‘ Currency reform key to ending shadow economy’

SAMANTHA MADE

Business leaders have issued a stark warning that without urgent currency reform, the country’s vast informal economy will continue to choke growth and investment.

Speaking at the Old Mutual Zimbabwe Summit, industry players said currency uncertainty was the single biggest barrier to formalisation, with some warning it accounts for “up to 75% of the nation’s economic problems.”

Chris Mugaga, Chief Executive Officer of the Zimbabwe National Chamber of Commerce (ZNCC), told delegates: “The agenda of formalization is a difficult one. It’s a currency issue. There is every incentive to remain informal as long as you don’t know the kind of money tomorrow.”

Mugaga’s comments highlight a persistent challenge, businesses remain hesitant to enter the formal economy when currency volatility erodes profits and complicates planning.

Informalisation, he added, perpetuates a cycle of financial exclusion and limits access to credit and institutional support.

Sekai Kuvarika of the Confederation of Zimbabwe Industries (CZI) echoed Mugaga’s concerns, arguing that small and micro businesses are often misunderstood. “I think that we seem to have treated smallness or infancy in our economy and in our economic activities as marginalization and vulnerability, rather than a life-cycle stage in the various business sectors or economic activity that we engage in,” she said.

Kuvarika stressed that formalisation must be incentivised rather than penalised. Small and micro enterprises face challenges such as obtaining identity, registration, and recognition without being immediately burdened by taxes or fees. “Maybe all they need is actually identity in the first place and just being able to be identified as a business or as an economic activity or actor should provide us with access and with the knowledge of how many economic activities we have and not require anything from them,” she said.

Meanwhile, Rosemary Mpofu of the Consumer Council of Zimbabwe highlighted innovative informal solutions that have emerged due to the gaps in formal financial services. She cited Mukando, a form of community-based savings and lending, as a practical example of economic ingenuity. “Mukando has produced more results than the banking sector. Mukando has produced more results for consumers than the long-term insurance services sector. It has produced more results than the pension sector,” Mpofu said.

Despite these challenges, the Reserve Bank of Zimbabwe (RBZ) has sought to reassure the public and stakeholders about the stability of the country’s banking system. RBZ Deputy Governor Dr. Innocent Matshe said the sector remains robust, with “no risk of value loss after 2030.”

Other industry voices, including the CEO Roundtable, acknowledged government efforts to improve the business environment but warned that underlying structural issues — including liquidity shortages and regulatory gaps — continue to drive informalisation. “There is no ZiG in the economy market-wide. We believe that the exchange rate is managed. This only perpetuates arbitrage and speculative tendencies,” the Roundtable said.

In response to the rising call for reform, Minister of Information, Publicity and  Broadcasting Services Jenfan Muswere announced that Cabinet had approved measures aimed at tackling informalisation and modernising payment systems, drawing on insights from a recent study visit to India.

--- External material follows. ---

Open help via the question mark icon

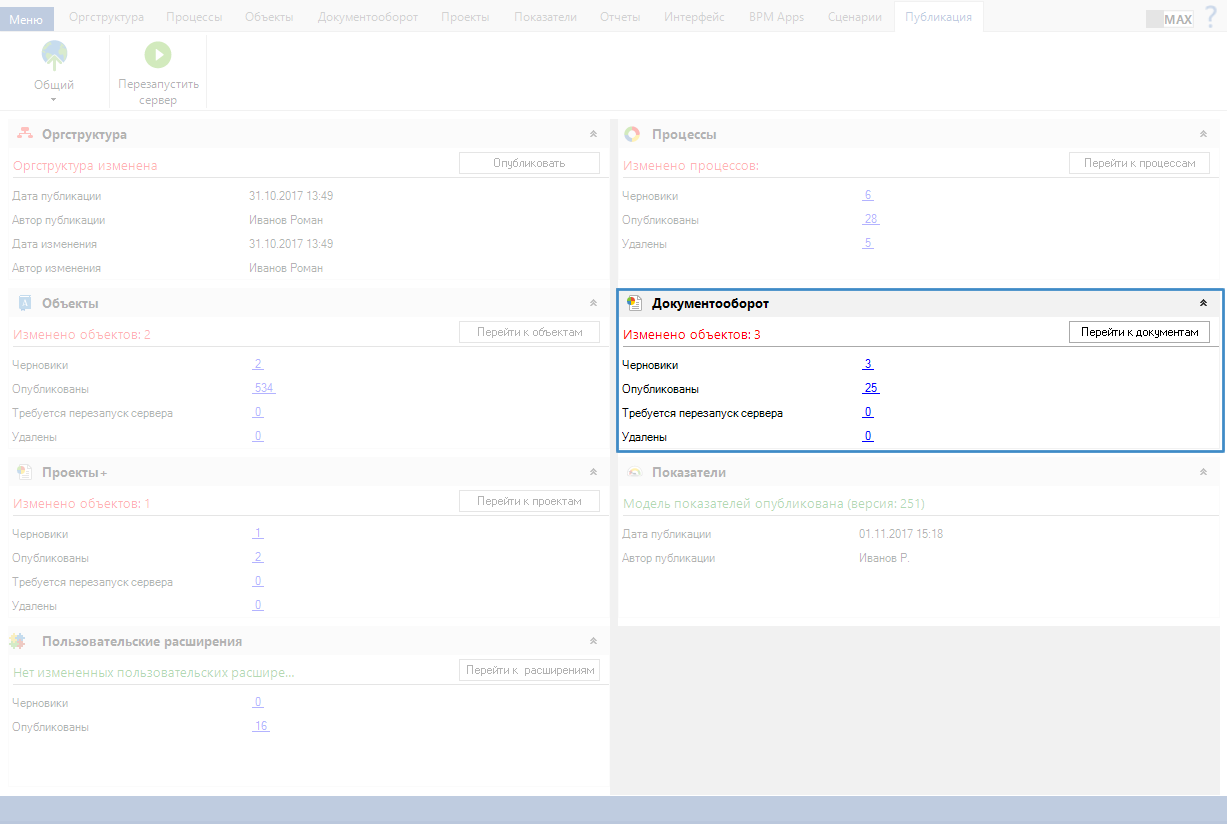[1210, 17]
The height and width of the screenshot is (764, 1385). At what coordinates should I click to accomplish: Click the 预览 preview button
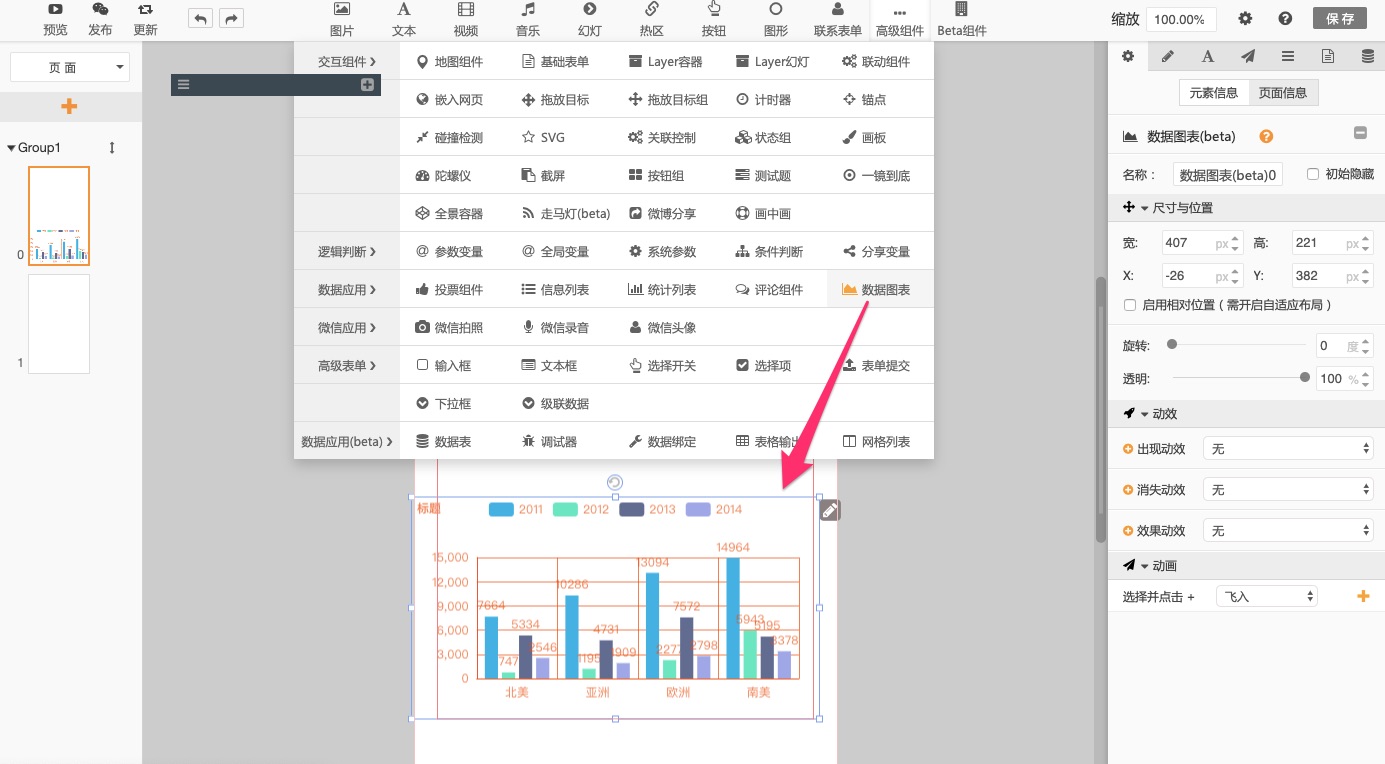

“Based on the insights drawn from the Indian payment system and broader financial inclusion strategies, Cabinet adopted policy measures to strengthen the Government’s digital payment ecosystem and facilitate the formalisation of the informal sector,” Muswere said.

Key measures include the creation of a digital registration system for all Micro, Small, and Medium Enterprises (MSMEs) to compile a national database, reviewing payment system limits to accommodate MSMEs, and incentivising informal actors to engage with the formal banking system. Additional reforms focus on simplified Know Your Customer norms, zero-deposit basic savings accounts, no-cost digital wallets tailored for micro-enterprises, digitised licensing, and streamlined tax processes.

Muswere added that the government plans national campaigns promoting digital financial literacy, incentivising voluntary formalisation, increasing trust in payment systems, and strengthening public-private collaboration for low-cost payment infrastructure, particularly in underserved areas.

For industry leaders, these measures are a positive step, but the message remains clear: without tackling the root causes of currency instability and creating an enabling environment, Zimbabwe’s shadow economy will continue to dominate, stifling investment, growth, and employment.

“The agenda of formalisation is challenging, but if we do not address currency uncertainty and provide supportive frameworks for MSMEs, we risk entrenching informality and leaving significant economic potential untapped,” Mugaga concluded.